Top of Data for this exercise

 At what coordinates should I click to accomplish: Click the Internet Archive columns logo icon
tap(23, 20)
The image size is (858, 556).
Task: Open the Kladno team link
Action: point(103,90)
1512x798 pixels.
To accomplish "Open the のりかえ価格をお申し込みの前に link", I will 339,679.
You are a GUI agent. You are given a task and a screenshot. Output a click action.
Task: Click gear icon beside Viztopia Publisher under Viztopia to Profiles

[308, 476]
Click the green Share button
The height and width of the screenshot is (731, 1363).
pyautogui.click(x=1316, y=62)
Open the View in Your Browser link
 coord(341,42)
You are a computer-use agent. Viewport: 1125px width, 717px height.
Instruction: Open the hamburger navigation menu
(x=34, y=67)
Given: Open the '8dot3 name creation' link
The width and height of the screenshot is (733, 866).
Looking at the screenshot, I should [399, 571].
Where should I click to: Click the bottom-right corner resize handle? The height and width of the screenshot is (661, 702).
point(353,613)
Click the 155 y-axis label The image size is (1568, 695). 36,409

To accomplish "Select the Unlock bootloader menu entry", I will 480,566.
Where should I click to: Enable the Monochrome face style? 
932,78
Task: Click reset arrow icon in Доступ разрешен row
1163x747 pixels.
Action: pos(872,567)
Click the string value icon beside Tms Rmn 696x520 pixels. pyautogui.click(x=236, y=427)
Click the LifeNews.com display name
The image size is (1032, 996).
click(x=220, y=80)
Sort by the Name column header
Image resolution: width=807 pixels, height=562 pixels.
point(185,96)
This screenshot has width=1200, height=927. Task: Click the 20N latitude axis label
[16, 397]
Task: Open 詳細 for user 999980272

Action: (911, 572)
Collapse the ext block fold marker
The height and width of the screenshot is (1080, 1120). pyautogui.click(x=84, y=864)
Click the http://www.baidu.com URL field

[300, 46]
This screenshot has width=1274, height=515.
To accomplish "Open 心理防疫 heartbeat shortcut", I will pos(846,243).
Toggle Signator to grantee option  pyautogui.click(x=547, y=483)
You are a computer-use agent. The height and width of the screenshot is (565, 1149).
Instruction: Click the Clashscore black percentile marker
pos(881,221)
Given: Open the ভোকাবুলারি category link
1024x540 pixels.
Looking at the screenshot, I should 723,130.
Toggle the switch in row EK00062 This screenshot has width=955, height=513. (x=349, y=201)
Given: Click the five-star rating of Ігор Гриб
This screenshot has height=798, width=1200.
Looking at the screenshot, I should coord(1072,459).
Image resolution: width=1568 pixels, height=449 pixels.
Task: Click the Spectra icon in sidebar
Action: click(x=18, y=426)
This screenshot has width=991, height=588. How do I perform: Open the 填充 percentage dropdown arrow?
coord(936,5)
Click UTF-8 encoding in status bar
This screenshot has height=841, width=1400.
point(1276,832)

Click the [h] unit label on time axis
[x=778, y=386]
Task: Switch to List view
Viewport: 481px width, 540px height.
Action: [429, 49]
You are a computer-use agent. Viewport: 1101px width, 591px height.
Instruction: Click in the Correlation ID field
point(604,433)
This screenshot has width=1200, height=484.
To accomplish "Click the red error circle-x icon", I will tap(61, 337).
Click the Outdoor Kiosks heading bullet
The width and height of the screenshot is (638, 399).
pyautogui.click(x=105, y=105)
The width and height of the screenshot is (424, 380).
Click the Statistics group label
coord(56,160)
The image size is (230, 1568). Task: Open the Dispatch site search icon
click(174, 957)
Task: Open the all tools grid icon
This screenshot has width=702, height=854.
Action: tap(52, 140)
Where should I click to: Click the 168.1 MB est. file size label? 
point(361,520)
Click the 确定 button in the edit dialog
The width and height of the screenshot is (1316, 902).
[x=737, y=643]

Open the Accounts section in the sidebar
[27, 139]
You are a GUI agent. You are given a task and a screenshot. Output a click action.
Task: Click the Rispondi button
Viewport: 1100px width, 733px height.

Bottom of Data for this exercise

Number of lines in the listing above that include "computer": state it and nothing else.

3